Exercise instructions
Retype the data starting at the line that has "Click the green run/debug play icon" and stopping after the line that has "point(62,15)". Leave the pictures out.

Recorded information
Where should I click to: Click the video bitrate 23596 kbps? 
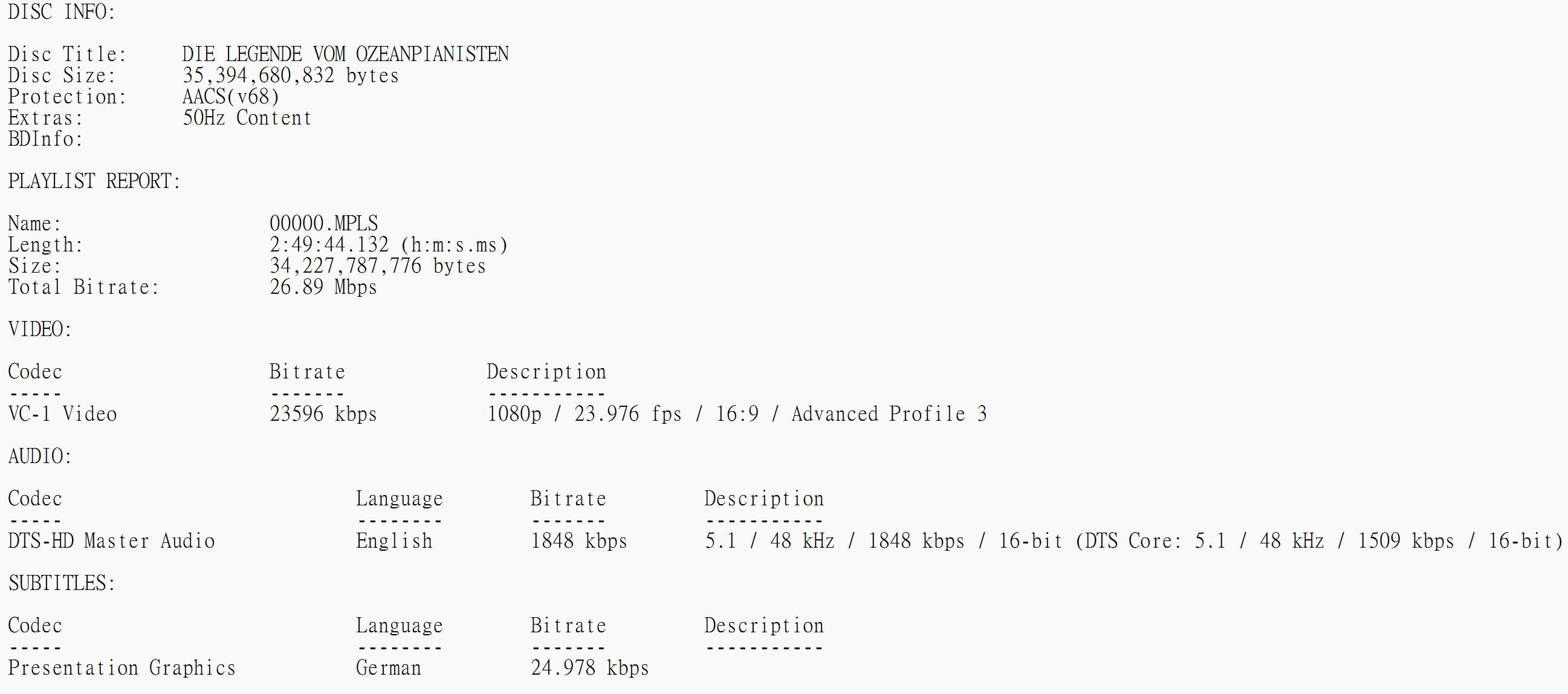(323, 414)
--
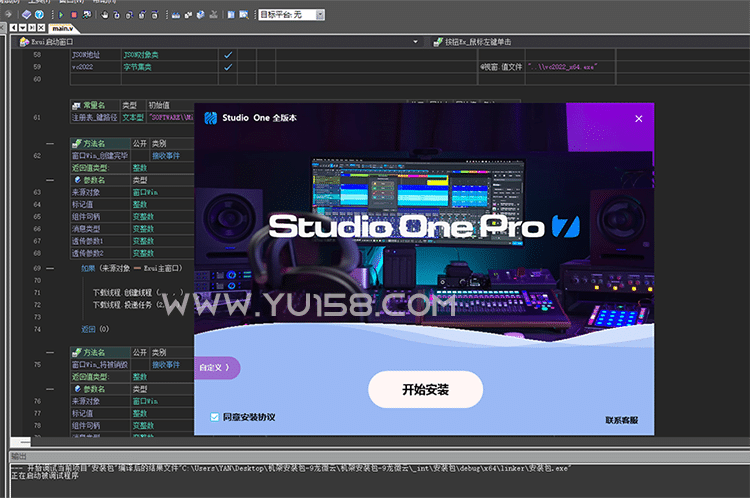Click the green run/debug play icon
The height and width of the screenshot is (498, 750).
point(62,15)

Answer to this problem
Click the green run/debug play icon
The height and width of the screenshot is (498, 750).
point(62,15)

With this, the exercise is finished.